Les frappes contre la centrale nucléaire de Zaporijjia représent-elles un fait inédit ? 

C’est la première fois qu’un conflit de haute intensité se déroule à proximité immédiate d’une centrale nucléaire. Toutefois, ce n’est pas la première fois qu’une telle infrastructure est prise pour cible. Les israéliens avaient en effet détruit le projet de centrale Osirak en Irak avant que celle-ci n’entre en fonctionnement. Le risque d’endommagement de la centrale nucléaire de Zaporijjia est d’autant plus important que les simulations visant à estimer sa résistance ne prennent pas en compte le risque de conflit armée à sa proximité.

Quelle est la situation des puissances nucléaires mondiales ? 

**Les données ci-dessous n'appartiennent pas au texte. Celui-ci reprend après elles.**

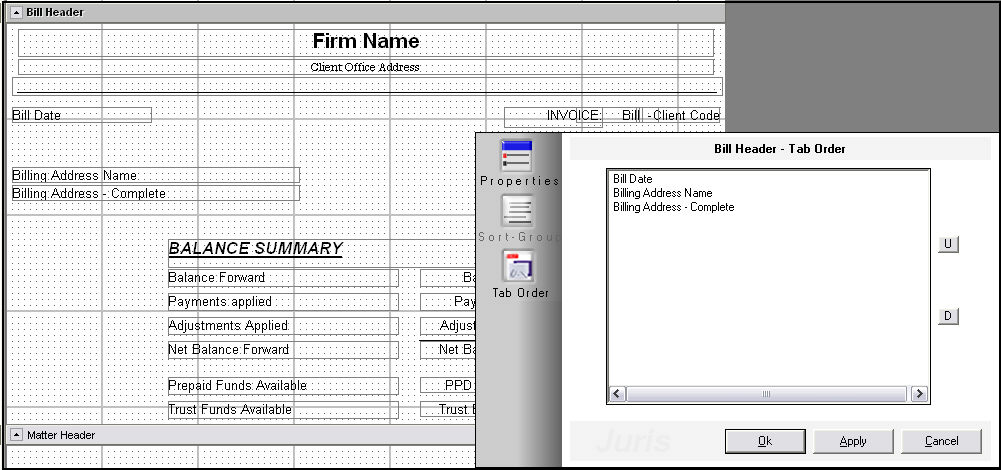Click the Sort-Group icon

On constate à l’échelle internationale une prolifération nucléaire verticale et horizontale : verticale car les pays déjà dotés de la bombe accroissent et modernisent leurs arsenaux, à l’image de la Russie, de la Chine qui devrait passer de 300 têtes nucléaires il y a quelques années à 1000 en 2030, ou de la Corée du Nord qui a récemment tiré son nouveau missile balistique intercontinental Hwasong-17; et horizontale car l’Iran continue son processus d’acquisition de l’arme nucléaire. Téhéran doit encore poursuivre l’enrichissement de son uranium, aujourd’hui estimé à environ 60%, pour atteindre un niveau de qualité militaire d’environ 90%, avant de procéder à la vectorisation de l’arme obtenue. Les négociations pour trouver un nouvel accord ont repris en novembre 2021 mais les conséquences de la guerre en Ukraine nuisent à leur poursuite. La conflit a en effet redéfini les priorités dans l’agenda diplomatique américain tandis que le soutien de Téhéran à l’effort de guerre russe, en fournissant des drones et des missiles balistiques de courte portée, ainsi que la répression des manifestations dans le pays, portent préjudicent à l'approfondissement des négociations entre les Etats-Unis et les représentants iraniens.